=== AIM OF THE EXERCISE ===
List, from the lines below, each one with "Given" in it.

=== SOURCE DATA ===

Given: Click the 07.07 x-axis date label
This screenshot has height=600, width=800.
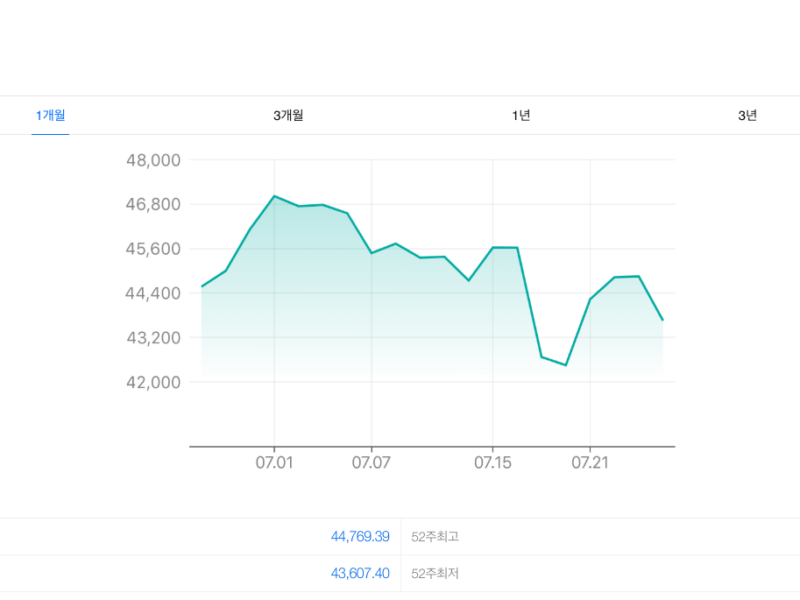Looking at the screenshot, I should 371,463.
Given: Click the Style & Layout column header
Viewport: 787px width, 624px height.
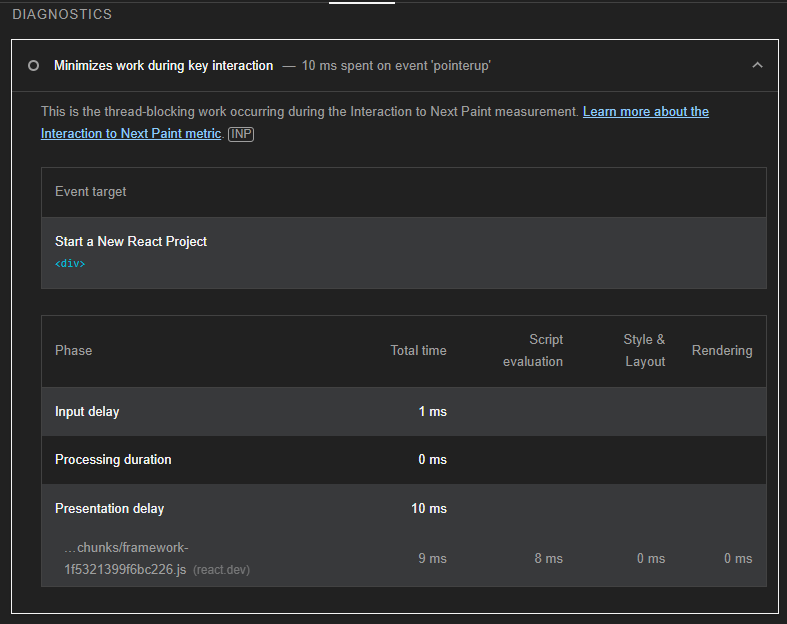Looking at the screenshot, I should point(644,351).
...
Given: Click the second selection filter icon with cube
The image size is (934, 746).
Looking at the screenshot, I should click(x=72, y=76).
---
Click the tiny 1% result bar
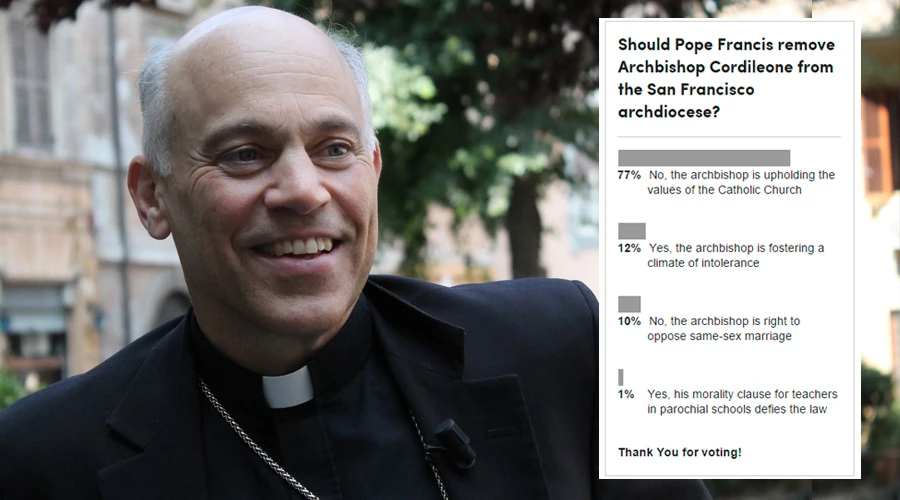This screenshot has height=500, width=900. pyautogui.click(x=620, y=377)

=== RESULT OF THE EXERCISE ===
Given: Click the 07.07 x-axis date label
Given: Click the Style & Layout column header
Given: Click the second selection filter icon with cube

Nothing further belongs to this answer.